● **Instructions to follow**: Please transcribe the data exactly, with nothing left out.

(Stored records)
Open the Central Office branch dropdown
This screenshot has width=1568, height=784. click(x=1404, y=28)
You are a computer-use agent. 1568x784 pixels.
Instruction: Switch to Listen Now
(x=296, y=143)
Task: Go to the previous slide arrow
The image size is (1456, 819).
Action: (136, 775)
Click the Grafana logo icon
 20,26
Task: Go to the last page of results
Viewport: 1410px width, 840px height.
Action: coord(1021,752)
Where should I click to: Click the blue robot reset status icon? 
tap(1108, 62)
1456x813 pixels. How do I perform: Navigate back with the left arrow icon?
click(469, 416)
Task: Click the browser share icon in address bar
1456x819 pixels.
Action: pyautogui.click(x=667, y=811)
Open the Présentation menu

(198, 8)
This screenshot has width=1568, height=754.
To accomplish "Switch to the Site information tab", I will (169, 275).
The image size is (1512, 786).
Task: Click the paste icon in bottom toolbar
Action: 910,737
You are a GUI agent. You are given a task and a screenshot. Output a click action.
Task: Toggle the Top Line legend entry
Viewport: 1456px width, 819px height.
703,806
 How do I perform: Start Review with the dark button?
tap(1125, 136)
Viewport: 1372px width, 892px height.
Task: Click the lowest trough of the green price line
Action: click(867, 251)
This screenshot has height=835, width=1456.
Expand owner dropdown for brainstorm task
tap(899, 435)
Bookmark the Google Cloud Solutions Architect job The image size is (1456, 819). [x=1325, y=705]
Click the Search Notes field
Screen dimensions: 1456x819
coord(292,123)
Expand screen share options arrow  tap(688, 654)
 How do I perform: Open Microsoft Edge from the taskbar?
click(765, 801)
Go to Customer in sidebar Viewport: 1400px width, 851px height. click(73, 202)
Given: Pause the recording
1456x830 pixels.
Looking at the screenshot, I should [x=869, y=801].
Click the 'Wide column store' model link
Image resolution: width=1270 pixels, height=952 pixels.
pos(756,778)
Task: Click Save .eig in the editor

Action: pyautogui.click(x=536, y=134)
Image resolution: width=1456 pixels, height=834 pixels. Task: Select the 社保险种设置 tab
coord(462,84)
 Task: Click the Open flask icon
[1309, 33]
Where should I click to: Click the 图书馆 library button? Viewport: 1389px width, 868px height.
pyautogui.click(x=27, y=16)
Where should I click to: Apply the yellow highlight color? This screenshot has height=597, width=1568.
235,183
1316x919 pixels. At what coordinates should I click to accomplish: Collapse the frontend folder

● **Answer area**:
Open the Central Office branch dropdown
This screenshot has width=1568, height=784. click(x=1404, y=28)
You are a computer-use agent. 1568x784 pixels.
Instruction: Switch to Listen Now
(x=296, y=143)
Task: Go to the previous slide arrow
The image size is (1456, 819).
Action: (136, 775)
Click the Grafana logo icon
 20,26
Task: Go to the last page of results
Viewport: 1410px width, 840px height.
Action: coord(1021,752)
Where should I click to: Click the blue robot reset status icon? 
tap(1108, 62)
1456x813 pixels. How do I perform: Navigate back with the left arrow icon?
click(469, 416)
Task: Click the browser share icon in address bar
1456x819 pixels.
Action: pyautogui.click(x=667, y=811)
Open the Présentation menu

(198, 8)
This screenshot has width=1568, height=754.
To accomplish "Switch to the Site information tab", I will (169, 275).
The image size is (1512, 786).
Task: Click the paste icon in bottom toolbar
Action: 910,737
You are a GUI agent. You are given a task and a screenshot. Output a click action.
Task: Toggle the Top Line legend entry
Viewport: 1456px width, 819px height.
703,806
 How do I perform: Start Review with the dark button?
tap(1125, 136)
Viewport: 1372px width, 892px height.
Task: Click the lowest trough of the green price line
Action: click(867, 251)
This screenshot has height=835, width=1456.
Expand owner dropdown for brainstorm task
tap(899, 435)
Bookmark the Google Cloud Solutions Architect job The image size is (1456, 819). [x=1325, y=705]
Click the Search Notes field
Screen dimensions: 1456x819
coord(292,123)
Expand screen share options arrow  tap(688, 654)
 How do I perform: Open Microsoft Edge from the taskbar?
click(765, 801)
Go to Customer in sidebar Viewport: 1400px width, 851px height. click(73, 202)
Given: Pause the recording
1456x830 pixels.
Looking at the screenshot, I should [x=869, y=801].
Click the 'Wide column store' model link
Image resolution: width=1270 pixels, height=952 pixels.
pos(756,778)
Task: Click Save .eig in the editor

Action: pyautogui.click(x=536, y=134)
Image resolution: width=1456 pixels, height=834 pixels. Task: Select the 社保险种设置 tab
coord(462,84)
 Task: Click the Open flask icon
[1309, 33]
Where should I click to: Click the 图书馆 library button? Viewport: 1389px width, 868px height.
pyautogui.click(x=27, y=16)
Where should I click to: Apply the yellow highlight color? This screenshot has height=597, width=1568.
235,183
1316x919 pixels. At what coordinates should I click to accomplish: Collapse the frontend folder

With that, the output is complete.